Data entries
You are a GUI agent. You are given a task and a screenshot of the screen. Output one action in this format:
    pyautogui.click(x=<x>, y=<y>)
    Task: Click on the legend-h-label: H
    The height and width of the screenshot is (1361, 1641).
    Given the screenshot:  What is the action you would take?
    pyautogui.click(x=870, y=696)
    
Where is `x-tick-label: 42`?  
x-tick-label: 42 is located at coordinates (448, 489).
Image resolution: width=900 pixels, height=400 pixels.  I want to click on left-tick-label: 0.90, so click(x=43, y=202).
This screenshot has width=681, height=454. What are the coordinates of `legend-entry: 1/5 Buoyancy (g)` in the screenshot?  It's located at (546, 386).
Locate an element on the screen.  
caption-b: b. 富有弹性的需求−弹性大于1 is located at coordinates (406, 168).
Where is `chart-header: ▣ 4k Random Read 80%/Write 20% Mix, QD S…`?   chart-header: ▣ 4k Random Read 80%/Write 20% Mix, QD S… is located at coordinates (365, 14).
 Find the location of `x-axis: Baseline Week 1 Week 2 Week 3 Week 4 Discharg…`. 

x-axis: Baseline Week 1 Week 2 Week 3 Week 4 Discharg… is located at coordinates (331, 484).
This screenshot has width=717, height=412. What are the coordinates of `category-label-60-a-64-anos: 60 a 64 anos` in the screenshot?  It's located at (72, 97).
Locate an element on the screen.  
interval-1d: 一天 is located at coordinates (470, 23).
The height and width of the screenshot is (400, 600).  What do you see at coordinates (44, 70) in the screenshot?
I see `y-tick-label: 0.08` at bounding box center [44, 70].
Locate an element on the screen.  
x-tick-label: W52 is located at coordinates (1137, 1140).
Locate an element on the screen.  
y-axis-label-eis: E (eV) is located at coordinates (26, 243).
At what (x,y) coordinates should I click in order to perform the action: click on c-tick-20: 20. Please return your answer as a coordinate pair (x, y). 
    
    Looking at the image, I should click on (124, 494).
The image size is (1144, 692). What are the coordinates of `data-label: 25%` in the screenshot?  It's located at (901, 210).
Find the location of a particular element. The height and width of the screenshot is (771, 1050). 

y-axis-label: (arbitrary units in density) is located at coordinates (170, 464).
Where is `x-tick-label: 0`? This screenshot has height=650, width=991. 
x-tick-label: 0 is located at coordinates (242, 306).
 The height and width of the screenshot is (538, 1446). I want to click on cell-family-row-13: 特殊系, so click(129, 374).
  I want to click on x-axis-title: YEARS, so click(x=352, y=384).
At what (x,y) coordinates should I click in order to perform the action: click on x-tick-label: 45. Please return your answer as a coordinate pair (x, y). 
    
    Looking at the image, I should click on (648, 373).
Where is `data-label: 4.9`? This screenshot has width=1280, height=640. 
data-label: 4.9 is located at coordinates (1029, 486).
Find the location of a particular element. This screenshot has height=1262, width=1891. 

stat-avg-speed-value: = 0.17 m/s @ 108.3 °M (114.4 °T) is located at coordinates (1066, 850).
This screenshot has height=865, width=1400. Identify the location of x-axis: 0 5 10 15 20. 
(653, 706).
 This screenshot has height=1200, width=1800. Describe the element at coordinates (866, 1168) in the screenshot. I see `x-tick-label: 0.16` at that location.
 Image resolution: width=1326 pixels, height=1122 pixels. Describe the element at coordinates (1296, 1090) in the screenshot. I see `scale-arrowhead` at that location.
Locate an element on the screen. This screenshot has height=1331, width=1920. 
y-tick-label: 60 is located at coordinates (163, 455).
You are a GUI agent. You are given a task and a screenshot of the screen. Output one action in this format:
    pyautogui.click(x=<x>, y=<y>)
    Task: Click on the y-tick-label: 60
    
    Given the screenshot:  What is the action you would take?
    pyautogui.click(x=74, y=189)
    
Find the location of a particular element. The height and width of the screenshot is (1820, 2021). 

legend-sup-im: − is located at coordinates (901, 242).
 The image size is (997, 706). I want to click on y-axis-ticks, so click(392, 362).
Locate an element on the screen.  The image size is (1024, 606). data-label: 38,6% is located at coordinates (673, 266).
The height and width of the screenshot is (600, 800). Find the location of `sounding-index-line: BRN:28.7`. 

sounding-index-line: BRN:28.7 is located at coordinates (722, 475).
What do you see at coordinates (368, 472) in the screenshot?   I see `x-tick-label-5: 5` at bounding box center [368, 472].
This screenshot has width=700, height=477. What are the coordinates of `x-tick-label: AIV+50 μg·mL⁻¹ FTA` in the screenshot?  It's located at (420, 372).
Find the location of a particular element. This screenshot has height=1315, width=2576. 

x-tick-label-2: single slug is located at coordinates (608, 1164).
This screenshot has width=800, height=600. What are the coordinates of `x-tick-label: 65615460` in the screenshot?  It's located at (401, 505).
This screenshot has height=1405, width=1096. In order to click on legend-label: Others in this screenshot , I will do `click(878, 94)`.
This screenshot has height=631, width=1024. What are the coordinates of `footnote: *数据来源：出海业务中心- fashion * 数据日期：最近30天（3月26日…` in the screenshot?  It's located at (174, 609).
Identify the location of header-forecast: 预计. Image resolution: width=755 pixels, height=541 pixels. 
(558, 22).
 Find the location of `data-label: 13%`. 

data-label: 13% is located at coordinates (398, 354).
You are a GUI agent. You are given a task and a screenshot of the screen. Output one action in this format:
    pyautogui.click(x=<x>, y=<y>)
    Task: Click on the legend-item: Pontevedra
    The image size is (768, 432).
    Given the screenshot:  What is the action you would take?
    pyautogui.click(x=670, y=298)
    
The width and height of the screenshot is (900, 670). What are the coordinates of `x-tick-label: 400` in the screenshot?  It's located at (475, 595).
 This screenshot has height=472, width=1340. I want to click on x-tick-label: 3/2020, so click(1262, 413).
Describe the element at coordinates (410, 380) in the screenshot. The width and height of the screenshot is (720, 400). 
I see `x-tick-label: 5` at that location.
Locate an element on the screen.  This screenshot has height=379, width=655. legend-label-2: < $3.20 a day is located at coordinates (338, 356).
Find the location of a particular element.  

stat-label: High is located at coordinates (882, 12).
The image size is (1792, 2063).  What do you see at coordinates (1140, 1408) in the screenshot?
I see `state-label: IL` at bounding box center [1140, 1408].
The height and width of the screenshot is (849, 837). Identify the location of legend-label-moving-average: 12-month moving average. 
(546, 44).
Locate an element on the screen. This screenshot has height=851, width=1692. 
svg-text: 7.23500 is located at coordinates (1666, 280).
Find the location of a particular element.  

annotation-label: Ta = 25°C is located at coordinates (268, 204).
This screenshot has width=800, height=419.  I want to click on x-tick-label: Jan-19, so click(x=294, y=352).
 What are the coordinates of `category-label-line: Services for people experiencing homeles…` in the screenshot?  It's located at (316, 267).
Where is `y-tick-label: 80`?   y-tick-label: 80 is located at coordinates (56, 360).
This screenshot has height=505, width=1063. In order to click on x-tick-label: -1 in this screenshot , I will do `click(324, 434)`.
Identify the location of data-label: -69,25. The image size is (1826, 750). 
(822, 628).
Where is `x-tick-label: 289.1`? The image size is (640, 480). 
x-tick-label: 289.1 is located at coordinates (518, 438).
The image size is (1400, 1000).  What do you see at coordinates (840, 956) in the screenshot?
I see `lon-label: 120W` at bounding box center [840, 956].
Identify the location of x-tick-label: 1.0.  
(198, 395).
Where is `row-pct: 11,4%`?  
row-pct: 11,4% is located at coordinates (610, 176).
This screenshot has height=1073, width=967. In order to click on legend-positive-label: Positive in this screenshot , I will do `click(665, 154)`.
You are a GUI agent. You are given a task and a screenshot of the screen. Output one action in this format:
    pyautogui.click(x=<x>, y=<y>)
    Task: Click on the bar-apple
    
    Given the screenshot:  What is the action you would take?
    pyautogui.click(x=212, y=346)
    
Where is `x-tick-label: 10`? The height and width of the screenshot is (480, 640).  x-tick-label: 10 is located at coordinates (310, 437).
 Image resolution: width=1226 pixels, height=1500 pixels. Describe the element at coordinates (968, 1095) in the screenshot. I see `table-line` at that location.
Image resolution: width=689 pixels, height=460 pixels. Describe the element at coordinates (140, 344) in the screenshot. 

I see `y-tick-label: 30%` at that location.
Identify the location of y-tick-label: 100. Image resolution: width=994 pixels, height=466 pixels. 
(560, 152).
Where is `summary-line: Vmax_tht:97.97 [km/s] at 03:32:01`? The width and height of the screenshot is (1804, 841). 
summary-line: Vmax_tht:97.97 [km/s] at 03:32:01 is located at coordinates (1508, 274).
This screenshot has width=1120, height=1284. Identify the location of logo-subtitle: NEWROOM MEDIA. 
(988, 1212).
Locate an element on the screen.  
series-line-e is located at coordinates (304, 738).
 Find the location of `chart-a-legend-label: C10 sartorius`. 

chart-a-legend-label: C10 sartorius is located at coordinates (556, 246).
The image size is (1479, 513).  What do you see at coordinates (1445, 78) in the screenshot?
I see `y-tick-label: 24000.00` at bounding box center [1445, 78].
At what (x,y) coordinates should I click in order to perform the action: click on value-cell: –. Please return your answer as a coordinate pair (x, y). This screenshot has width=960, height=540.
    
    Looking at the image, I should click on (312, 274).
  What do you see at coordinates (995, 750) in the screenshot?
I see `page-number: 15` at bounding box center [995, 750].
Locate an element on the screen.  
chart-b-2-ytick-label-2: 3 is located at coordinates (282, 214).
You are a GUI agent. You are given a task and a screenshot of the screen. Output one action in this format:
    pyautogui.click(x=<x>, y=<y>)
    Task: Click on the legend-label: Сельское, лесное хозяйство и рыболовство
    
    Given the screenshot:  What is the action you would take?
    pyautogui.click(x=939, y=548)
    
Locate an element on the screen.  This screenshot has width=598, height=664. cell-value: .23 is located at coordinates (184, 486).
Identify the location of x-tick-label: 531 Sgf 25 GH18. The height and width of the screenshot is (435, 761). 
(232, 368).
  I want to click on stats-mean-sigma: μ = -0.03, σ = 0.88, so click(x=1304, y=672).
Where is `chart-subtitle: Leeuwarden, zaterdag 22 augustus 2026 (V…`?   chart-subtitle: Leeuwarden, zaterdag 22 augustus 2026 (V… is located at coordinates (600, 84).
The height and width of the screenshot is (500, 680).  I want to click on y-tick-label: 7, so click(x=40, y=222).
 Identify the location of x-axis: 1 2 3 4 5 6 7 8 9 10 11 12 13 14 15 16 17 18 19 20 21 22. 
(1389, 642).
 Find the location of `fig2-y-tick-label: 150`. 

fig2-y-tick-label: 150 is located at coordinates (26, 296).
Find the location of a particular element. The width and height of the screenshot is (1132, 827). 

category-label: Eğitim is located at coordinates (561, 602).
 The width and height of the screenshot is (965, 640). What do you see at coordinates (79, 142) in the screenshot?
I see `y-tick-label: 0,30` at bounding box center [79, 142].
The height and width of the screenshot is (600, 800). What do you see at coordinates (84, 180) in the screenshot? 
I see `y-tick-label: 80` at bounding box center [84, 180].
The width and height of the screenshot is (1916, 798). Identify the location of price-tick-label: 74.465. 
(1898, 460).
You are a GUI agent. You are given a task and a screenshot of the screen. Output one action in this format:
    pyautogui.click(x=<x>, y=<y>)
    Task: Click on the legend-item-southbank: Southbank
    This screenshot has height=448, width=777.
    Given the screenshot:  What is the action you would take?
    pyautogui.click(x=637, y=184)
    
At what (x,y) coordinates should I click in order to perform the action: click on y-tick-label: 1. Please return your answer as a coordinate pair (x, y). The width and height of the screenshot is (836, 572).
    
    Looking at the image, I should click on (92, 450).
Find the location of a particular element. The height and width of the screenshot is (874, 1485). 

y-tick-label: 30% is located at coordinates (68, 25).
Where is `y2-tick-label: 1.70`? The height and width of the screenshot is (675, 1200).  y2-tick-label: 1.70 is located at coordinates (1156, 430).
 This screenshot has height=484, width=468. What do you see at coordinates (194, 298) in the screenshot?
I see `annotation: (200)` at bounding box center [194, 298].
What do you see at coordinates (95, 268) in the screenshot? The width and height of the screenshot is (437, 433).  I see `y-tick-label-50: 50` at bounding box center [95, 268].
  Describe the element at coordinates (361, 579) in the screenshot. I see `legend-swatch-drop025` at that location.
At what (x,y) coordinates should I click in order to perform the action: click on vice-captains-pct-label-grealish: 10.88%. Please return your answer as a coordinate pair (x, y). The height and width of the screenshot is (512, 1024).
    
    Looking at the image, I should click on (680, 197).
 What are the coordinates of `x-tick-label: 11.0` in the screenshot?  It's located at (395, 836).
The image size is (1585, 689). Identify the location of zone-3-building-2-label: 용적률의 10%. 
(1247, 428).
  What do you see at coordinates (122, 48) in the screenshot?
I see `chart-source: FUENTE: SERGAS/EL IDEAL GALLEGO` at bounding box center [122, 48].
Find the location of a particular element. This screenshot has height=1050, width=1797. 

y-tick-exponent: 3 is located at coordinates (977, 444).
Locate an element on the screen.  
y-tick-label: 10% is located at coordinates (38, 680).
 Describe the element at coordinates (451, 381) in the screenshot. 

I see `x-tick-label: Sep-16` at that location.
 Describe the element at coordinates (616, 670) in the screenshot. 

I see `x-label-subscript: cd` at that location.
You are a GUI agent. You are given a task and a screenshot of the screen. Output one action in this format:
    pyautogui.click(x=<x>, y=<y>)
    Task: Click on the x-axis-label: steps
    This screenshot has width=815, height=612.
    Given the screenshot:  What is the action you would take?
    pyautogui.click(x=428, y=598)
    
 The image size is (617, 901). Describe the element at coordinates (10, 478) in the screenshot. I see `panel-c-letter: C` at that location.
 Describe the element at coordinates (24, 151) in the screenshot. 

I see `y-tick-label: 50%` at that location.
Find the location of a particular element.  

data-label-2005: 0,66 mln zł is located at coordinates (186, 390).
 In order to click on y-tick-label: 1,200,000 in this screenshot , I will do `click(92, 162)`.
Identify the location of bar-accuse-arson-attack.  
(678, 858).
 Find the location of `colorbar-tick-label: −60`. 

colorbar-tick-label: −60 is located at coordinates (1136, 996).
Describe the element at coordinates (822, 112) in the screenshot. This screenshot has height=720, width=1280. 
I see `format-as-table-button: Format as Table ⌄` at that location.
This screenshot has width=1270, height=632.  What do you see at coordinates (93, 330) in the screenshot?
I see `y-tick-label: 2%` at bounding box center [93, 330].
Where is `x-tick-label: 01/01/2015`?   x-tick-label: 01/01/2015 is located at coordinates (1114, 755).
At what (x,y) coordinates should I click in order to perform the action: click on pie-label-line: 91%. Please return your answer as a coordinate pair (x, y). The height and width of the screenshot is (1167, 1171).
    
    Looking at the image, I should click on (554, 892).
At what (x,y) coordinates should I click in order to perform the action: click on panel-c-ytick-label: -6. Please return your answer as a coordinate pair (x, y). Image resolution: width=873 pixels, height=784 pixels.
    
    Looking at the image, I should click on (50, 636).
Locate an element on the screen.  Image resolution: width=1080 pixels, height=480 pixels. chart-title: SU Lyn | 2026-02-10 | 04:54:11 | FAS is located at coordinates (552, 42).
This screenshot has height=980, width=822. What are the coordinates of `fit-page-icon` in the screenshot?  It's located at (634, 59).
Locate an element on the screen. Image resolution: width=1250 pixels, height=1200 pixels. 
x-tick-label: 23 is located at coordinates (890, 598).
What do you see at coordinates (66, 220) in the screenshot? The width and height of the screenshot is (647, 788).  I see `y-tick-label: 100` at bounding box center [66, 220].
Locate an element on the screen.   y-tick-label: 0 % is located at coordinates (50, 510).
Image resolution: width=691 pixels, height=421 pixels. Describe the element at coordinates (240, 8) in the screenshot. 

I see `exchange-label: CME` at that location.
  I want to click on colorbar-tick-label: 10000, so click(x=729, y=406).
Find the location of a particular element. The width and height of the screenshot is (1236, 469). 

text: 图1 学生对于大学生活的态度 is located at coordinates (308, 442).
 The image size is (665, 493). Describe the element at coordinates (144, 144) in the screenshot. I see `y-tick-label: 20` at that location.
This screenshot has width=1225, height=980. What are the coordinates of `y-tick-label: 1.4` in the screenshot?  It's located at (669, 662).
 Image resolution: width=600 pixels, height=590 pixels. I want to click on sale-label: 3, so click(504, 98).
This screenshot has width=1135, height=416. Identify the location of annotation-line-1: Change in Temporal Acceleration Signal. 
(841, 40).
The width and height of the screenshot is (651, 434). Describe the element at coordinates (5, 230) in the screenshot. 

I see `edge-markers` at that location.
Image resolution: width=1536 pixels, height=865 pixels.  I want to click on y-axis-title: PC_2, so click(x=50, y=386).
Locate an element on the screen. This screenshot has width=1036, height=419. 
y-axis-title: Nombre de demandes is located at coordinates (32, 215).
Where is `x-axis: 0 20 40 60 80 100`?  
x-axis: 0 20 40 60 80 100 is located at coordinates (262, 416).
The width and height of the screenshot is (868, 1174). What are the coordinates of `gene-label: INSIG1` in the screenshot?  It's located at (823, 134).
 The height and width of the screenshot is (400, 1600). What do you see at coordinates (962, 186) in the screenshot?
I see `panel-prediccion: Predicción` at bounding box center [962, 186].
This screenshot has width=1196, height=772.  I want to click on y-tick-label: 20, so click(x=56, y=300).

Work order ▸ Rewrite everything from the line containing "Image resolution: width=900" down to the line containing "This screenshot has width=717, height=412.", swapping "screenshot" for "image" and keeping all else the same.

Written solution ▸
Image resolution: width=900 pixels, height=400 pixels.  I want to click on left-tick-label: 0.90, so click(x=43, y=202).
This image has width=681, height=454. What are the coordinates of `legend-entry: 1/5 Buoyancy (g)` in the image?  It's located at (546, 386).
Locate an element on the screen.  
caption-b: b. 富有弹性的需求−弹性大于1 is located at coordinates (406, 168).
Where is `chart-header: ▣ 4k Random Read 80%/Write 20% Mix, QD S…`?   chart-header: ▣ 4k Random Read 80%/Write 20% Mix, QD S… is located at coordinates (365, 14).
 Find the location of `x-axis: Baseline Week 1 Week 2 Week 3 Week 4 Discharg…`. 

x-axis: Baseline Week 1 Week 2 Week 3 Week 4 Discharg… is located at coordinates (331, 484).
This image has width=717, height=412. What are the coordinates of `category-label-60-a-64-anos: 60 a 64 anos` in the image?  It's located at (72, 97).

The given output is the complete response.